### [Work request]
The lines from the start of the data through the line containing "Task: Select the brown" are to be reproduced exactly, both ends included.

### [Extracted data entries]
• • • • • • •
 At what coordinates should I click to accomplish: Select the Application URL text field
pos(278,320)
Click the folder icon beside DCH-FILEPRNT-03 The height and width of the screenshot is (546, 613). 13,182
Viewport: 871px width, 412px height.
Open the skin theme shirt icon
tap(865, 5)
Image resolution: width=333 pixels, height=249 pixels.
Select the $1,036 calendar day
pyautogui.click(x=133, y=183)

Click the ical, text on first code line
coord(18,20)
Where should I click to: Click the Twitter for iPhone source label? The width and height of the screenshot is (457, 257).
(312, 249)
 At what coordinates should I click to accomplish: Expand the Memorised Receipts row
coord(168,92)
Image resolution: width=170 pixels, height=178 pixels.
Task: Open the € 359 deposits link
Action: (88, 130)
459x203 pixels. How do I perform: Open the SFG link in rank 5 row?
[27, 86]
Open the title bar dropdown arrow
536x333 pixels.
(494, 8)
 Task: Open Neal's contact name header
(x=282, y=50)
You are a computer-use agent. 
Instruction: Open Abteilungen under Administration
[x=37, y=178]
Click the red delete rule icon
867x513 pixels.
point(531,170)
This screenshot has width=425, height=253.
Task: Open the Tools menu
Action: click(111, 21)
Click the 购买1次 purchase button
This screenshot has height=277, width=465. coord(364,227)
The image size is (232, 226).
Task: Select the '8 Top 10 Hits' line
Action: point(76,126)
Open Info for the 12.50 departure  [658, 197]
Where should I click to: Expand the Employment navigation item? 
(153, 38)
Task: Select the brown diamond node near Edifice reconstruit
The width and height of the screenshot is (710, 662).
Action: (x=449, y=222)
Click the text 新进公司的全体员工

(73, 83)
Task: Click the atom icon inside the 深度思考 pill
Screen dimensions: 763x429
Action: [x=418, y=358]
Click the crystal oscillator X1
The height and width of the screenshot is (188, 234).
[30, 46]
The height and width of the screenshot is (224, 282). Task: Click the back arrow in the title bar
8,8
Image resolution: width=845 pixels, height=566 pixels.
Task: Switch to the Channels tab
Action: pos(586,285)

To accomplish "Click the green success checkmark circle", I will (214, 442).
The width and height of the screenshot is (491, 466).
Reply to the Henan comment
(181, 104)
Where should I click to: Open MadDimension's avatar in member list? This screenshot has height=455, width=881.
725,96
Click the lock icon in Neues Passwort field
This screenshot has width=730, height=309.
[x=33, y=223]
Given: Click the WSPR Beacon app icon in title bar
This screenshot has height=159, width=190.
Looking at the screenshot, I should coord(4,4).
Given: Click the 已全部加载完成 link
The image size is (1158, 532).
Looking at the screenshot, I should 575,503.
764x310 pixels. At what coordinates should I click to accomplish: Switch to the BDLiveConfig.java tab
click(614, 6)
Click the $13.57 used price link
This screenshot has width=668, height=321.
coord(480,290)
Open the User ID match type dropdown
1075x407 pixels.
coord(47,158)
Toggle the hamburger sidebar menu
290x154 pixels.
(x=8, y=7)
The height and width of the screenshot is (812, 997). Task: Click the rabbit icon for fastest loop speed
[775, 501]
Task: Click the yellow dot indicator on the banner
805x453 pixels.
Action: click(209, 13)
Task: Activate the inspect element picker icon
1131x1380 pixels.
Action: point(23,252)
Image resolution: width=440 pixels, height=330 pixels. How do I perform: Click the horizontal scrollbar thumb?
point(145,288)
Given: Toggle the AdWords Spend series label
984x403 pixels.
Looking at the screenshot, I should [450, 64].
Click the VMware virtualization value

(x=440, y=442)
• • • • • • •
### [Reply]
 At what coordinates should I click to accomplish: Select the Application URL text field
pos(278,320)
Click the folder icon beside DCH-FILEPRNT-03 The height and width of the screenshot is (546, 613). 13,182
Viewport: 871px width, 412px height.
Open the skin theme shirt icon
tap(865, 5)
Image resolution: width=333 pixels, height=249 pixels.
Select the $1,036 calendar day
pyautogui.click(x=133, y=183)

Click the ical, text on first code line
coord(18,20)
Where should I click to: Click the Twitter for iPhone source label? The width and height of the screenshot is (457, 257).
(312, 249)
 At what coordinates should I click to accomplish: Expand the Memorised Receipts row
coord(168,92)
Image resolution: width=170 pixels, height=178 pixels.
Task: Open the € 359 deposits link
Action: (88, 130)
459x203 pixels. How do I perform: Open the SFG link in rank 5 row?
[27, 86]
Open the title bar dropdown arrow
536x333 pixels.
(494, 8)
 Task: Open Neal's contact name header
(x=282, y=50)
You are a computer-use agent. 
Instruction: Open Abteilungen under Administration
[x=37, y=178]
Click the red delete rule icon
867x513 pixels.
point(531,170)
This screenshot has width=425, height=253.
Task: Open the Tools menu
Action: click(111, 21)
Click the 购买1次 purchase button
This screenshot has height=277, width=465. coord(364,227)
The image size is (232, 226).
Task: Select the '8 Top 10 Hits' line
Action: point(76,126)
Open Info for the 12.50 departure  [658, 197]
Where should I click to: Expand the Employment navigation item? 
(153, 38)
Task: Select the brown diamond node near Edifice reconstruit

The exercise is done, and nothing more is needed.